The Odyssey crew was recently in port for SUBIOS (Sub Indian Ocean Seychelles), an annual festival celebrating the rich and diverse marine life in Seychelles waters. SUBIOS is an underwater festival that was started in 1989 by two local dive professionals. It has since grown to become an annual, week-long festival that runs free activities and presentations around the country. In the year leading up to the festival, the Ministries of Environment and Education encourage curriculum-based activities aimed directly at school children, as well as ocean awareness campaigns that target the local community. The primary mission of SUBIOS is to celebrate the underwater realm while inspiring the Seychellois about the importance of the marine world and their role in protecting marine life.

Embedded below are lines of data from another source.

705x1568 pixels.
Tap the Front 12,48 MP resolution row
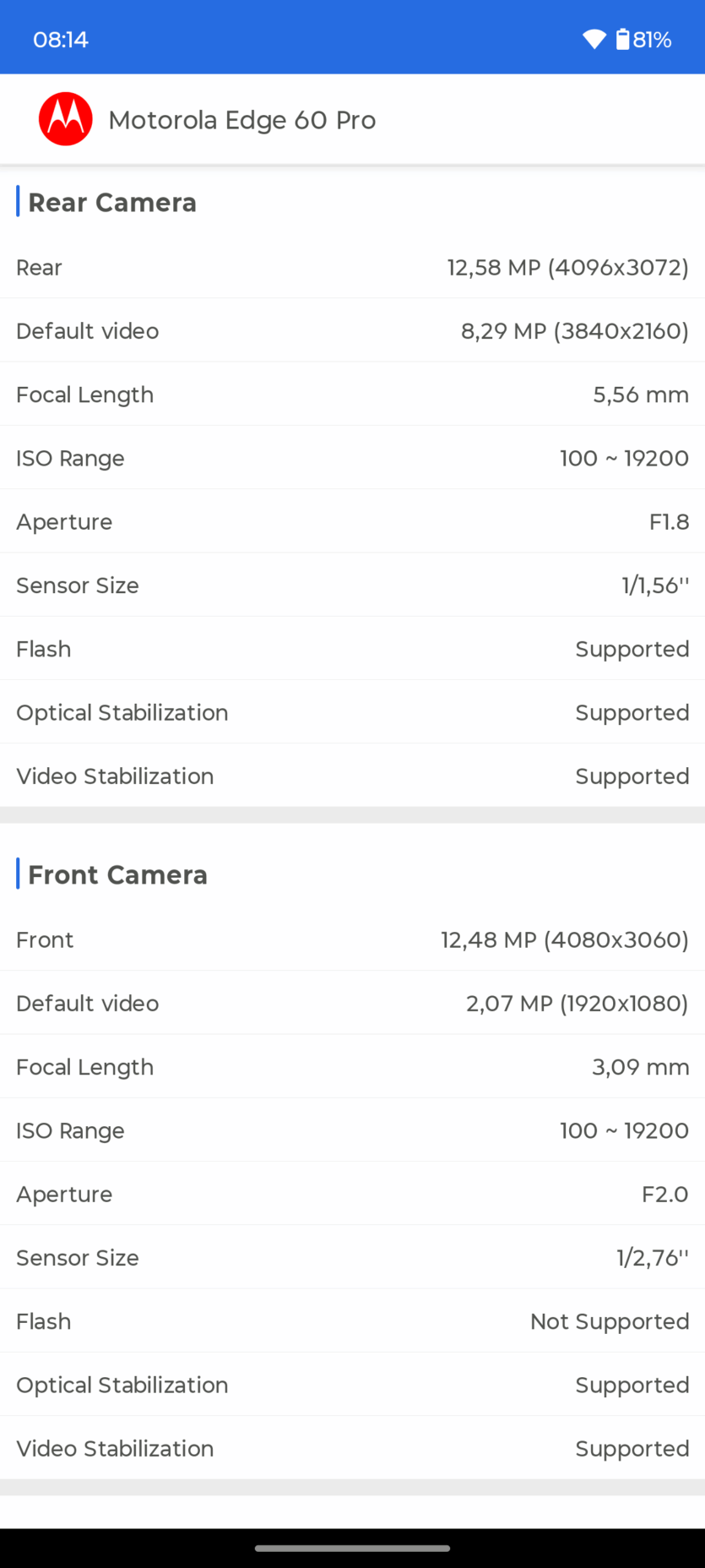click(x=352, y=940)
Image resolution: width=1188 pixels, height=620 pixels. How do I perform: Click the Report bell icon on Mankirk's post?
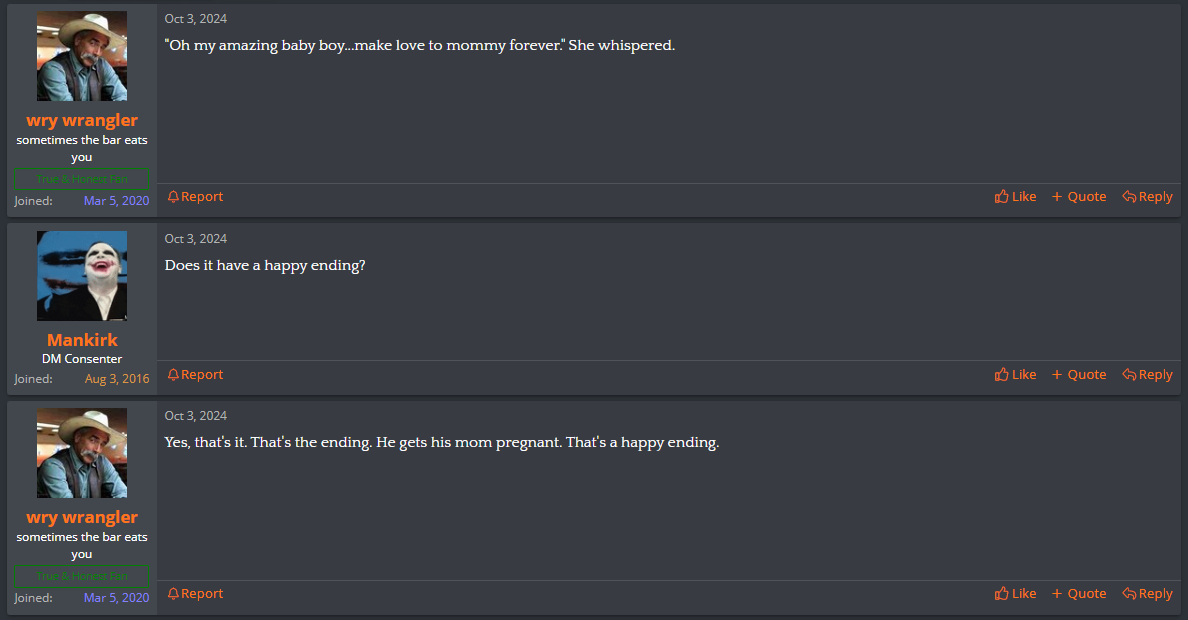[173, 375]
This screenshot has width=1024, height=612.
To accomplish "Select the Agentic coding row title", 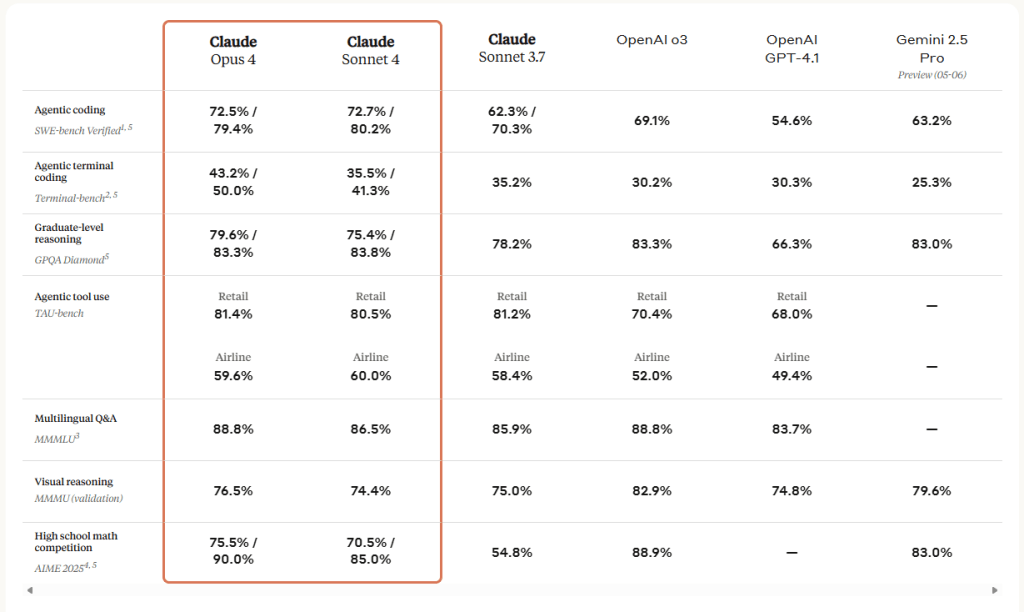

On the final evening of the festival, the work that school children have done is put on public display and government officials give out awards in recognition of the importance of the best of it. The crew went to awards night. We were deeply impressed by the quality of what we saw and the level of understanding the children have about the many threats to their marine environment, and about the urgent steps needed to save their natural ocean heritage.
This year the theme of SUBIOS was sharks. Sharks face a bleak future here in the Seychelles, just as they do everywhere. They are taken as by-catch in tuna purse seiners and are targeted by fisherman for their valuable fins which are dried and sold (sometimes for their weight in gold) for use in the largely oriental shark fin soup trade.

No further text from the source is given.